Although the prominent increase of IL-33 and IL-10 among non-survivors, we could not detect any increase in the levels of the Th2-cytokines IL-4, IL-5, and IL-13 in their plasma at the moment of hospital admission. Considering the distinct function of TIGIT+Tregs in favoring Th2 immunity4,5,26, and that COVID-19 patients in ICU present signs of Th2-biased immunity27,28, we speculate that worse COVID-19 outcomes could be associated with impaired microbicidal immunity due to TIGIT+Tregs expansion.

Nosocomial or healthcare-associated infections are associated with higher morbidity, mortality, increased lengths of stay, and costs29,30. Such infections are frequently associated with immunosuppressed patients31, representing the second major cause of death due to COVID-1910. Cases of COVID-19-induced immunosuppression has been reported even in vaccinated individuals9,32. In our study cohort, the bacteremia was up to 6 times increased among non-survivors. Since Staphylococcus capitis and Klebsiella pneumoniae are commensal microorganisms found mainly in the skin and the gastrointestinal tract33,34, their prevalence in the blood of non-survivors suggests their immunocompromised condition due to COVID-19.

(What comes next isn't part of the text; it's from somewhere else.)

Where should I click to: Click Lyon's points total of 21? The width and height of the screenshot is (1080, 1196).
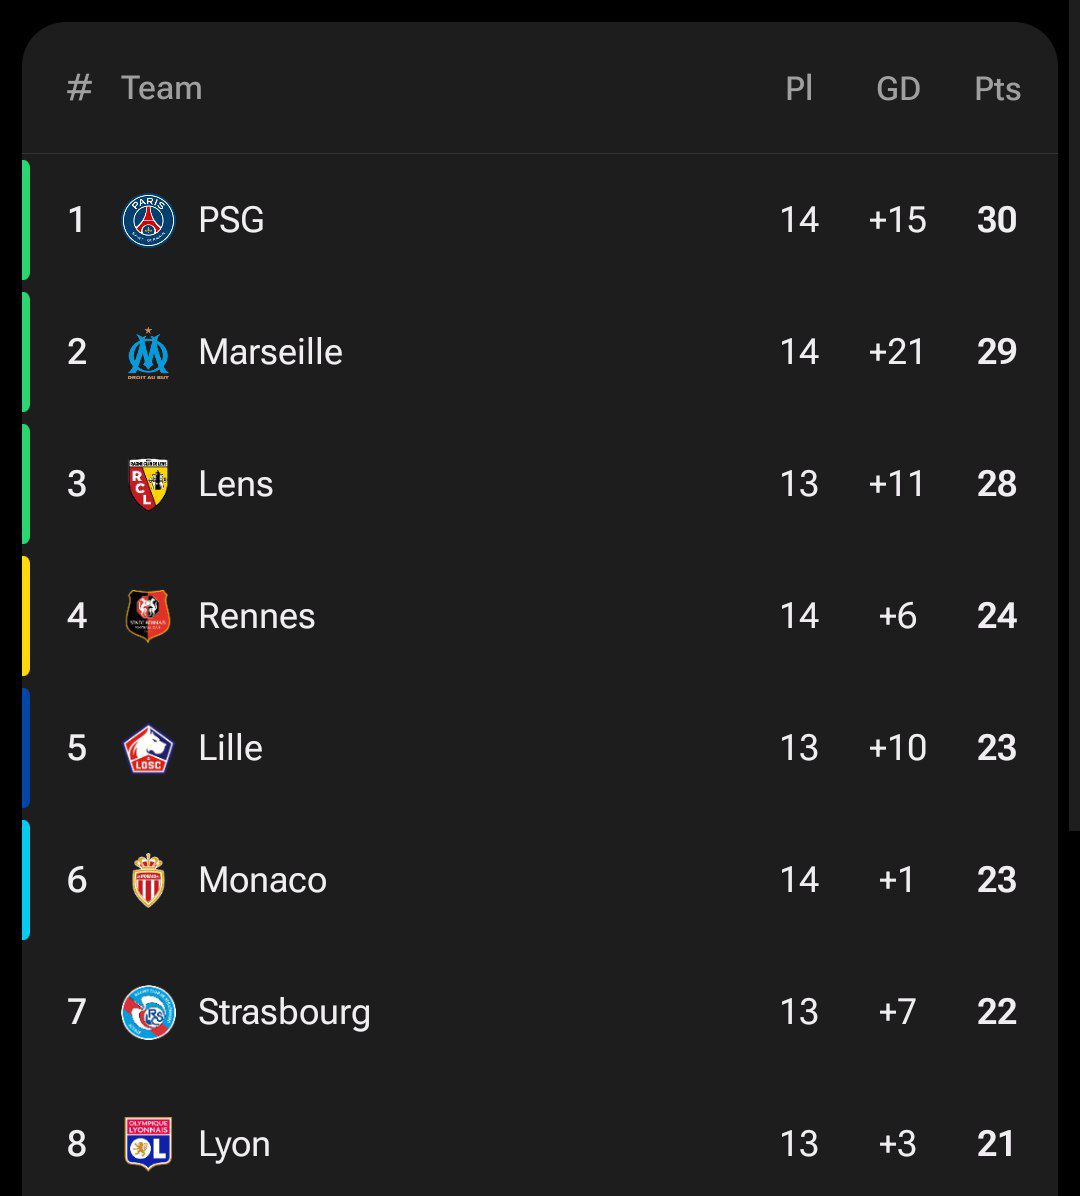tap(996, 1144)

It is essential to mention that all parameters analyzed in this study were obtained before any therapeutic intervention, which eliminates the impact of anti-inflammatory drugs in our findings and justifies the low number of patients recruited in this study. Therapies aiming to modulate the effects of the cytokine storm, such as blocking the IL-6 receptor and abrogating the cytokine signaling pathway by using JAK inhibitors, have been associated with the recovery of clinically ill patients with COVID-1935,36,37. Thus, we speculate that controlling the extension of tissue damage and inflammation could be beneficial in attenuating the TIGIT+Treg expansion and consequently avoiding deadly nosocomial infections during ICU stay. Further studies are required to verify whether another ICU-related disease than sepsis and COVID-19 could improve the TIGIT+Treg expansion and test its association with nosocomial infections.

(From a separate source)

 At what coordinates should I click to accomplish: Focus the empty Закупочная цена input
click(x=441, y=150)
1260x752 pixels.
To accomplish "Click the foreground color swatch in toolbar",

The limitations of the present study concern the need for more data involving the measurement of the TIGIT+Tregs during ICU stay and the follow-up of the patients to determine the burden of the secondary infection and its correlation with TIGIT. However, supported by previous reports that TIGIT blockade can restore the effector functions of TCD8+ cells during experimental sepsis38 and experimental model of chronic viral infection by LCMV39, we suggest that therapies aiming the TIGIT blockade would be beneficial in preventing nosocomial and opportunistic infections in hospitalized COVID-19 patients.

Conclusion

The high levels of the TIGIT+Tregs during hospitalization due to COVID-19 are accompanied by intense inflammatory response, inflammatory cell death, lung dysfunction, and hospital-acquired bacteremia.